For the first time since selecting James O’Shaugnessy in the fifth round in 2015, the Kansas City Chiefs took a tight end in the NFL Draft — Noah Gray, also in the fifth round, out of Duke University. And with that, 31-year-old All-Pro veteran Travis Kelce had a 22-year-old understudy.
It sounds like something he has already embraced.
“One of coach (Andy) Reid’s big things is bring energy and show your personality, and so far [Gray’s] done both,” said Kelce at his Tuesday Zoom press conference after the first day of mandatory minicamp. “It’s been a lot of fun so far. 83, he’s got a very unique way of understanding football. He’s years ahead of being a rookie, which is awesome. You can kind of give him pointers, and he’s running with everything. He’s absorbing all the information that the coaches are giving him, that he’s hearing from other players, and he’s having a lot of success out there on the field. He’s going to definitely help us this year.”
The Chiefs drafted Kelce back in 2013, though he missed almost his entire rookie season due to knee surgery. Kelce truly began his playing career in 2014, with a veteran in Anthony Fasano to help guide him.
“Just the confidence of the game — I think that’s the biggest thing that Fasano gave me, was that if you put the work in, if you understand the game mentally, you can play so much faster,” said Kelce, who broke out as the Chiefs’ leading receiver that year with 862 yards. “I think Noah has a great understanding of the game. He has a good understanding of what defenses are being presented in front of him, and that’s half the battle, knowing what the other side of the ball is doing so you have an idea of what you should be doing. And yeah, he’s hit the ground running ever since we started.”
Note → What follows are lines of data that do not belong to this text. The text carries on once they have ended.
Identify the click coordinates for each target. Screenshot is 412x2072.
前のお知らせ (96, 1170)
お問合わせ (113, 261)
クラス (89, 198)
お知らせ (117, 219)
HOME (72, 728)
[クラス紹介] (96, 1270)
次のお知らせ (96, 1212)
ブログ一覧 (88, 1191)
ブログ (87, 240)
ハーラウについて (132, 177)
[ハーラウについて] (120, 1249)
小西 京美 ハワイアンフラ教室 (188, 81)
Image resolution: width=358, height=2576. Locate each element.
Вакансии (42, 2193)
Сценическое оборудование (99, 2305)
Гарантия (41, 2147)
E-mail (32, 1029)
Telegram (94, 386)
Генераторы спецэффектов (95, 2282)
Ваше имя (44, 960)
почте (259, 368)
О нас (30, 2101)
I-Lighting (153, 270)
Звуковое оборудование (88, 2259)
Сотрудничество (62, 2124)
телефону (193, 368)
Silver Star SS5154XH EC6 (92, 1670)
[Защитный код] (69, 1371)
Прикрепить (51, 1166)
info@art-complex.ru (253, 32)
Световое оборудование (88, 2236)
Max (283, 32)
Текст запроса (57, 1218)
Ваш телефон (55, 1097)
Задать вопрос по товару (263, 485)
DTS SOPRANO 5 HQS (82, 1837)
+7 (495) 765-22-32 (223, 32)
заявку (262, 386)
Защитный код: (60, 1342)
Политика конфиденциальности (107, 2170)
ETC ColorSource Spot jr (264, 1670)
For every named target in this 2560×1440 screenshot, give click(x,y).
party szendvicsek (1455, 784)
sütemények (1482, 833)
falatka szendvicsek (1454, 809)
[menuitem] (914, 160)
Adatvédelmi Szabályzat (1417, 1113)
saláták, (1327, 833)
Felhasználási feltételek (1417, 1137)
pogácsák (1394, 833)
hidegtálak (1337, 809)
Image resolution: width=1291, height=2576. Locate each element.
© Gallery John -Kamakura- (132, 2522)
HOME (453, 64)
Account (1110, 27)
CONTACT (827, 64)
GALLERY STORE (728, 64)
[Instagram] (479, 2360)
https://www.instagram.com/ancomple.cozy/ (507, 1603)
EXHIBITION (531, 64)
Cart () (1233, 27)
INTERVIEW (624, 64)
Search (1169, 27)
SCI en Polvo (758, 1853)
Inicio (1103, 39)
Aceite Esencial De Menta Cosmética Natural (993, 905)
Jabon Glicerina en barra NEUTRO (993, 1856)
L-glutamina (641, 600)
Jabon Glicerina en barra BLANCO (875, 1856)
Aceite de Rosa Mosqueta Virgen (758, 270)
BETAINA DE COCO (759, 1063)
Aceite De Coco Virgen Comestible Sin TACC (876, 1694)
Shortly after the Chiefs drafted Gray, Kansas City’s director of player personnel Mike Bradway noted that Gray is highly physical and can run some of the same routes as Kelce.
“What Noah does best is his receiving skills,” said Bradway at the time. “He knows how to set defenders up and create separation. He has really good hands. He can extend, catch the ball, adjust, all those things that you want to see from a tight end that may not create space, even though he can, but he can still catch in a crowd and do those types of things. So, that’s what you like about him.”
The Chiefs have had decent options at No. 2 tight end in the past in Demetrius Harris in 2018 and Blake Bell in 2019, but they lacked that kind of option in 2020, as two-tight end usage (12-personnel) dropped from 28% to 18%. Harris and Bell’s presence on the club made Reid more comfortable to implement such sets.
Bell is back now after a year with the Dallas Cowboys, though Gray may provide an even better option for Reid. The on-field sets were noted as an emphasis on the first day of mandatory camp.
“I think the biggest thing is just the mismatches,” said Kelce. “It presents a different set of formations and a different set of rules for the defense to be more gap-sound in the run game but at the same time have an idea of more play-action stuff. Then, for the most part, they bring in more linebackers or a bigger guy because we’re bringing in bigger guys, so they try to match the personnel, which can also kind of play in our advantage because we’ve got guys that can run routes everywhere in the tight end room.
“It’s just trying to take advantage of those mismatches and just be accountable for the team. Anything that coach Reid can imagine, we want to be able to give him that option to call.”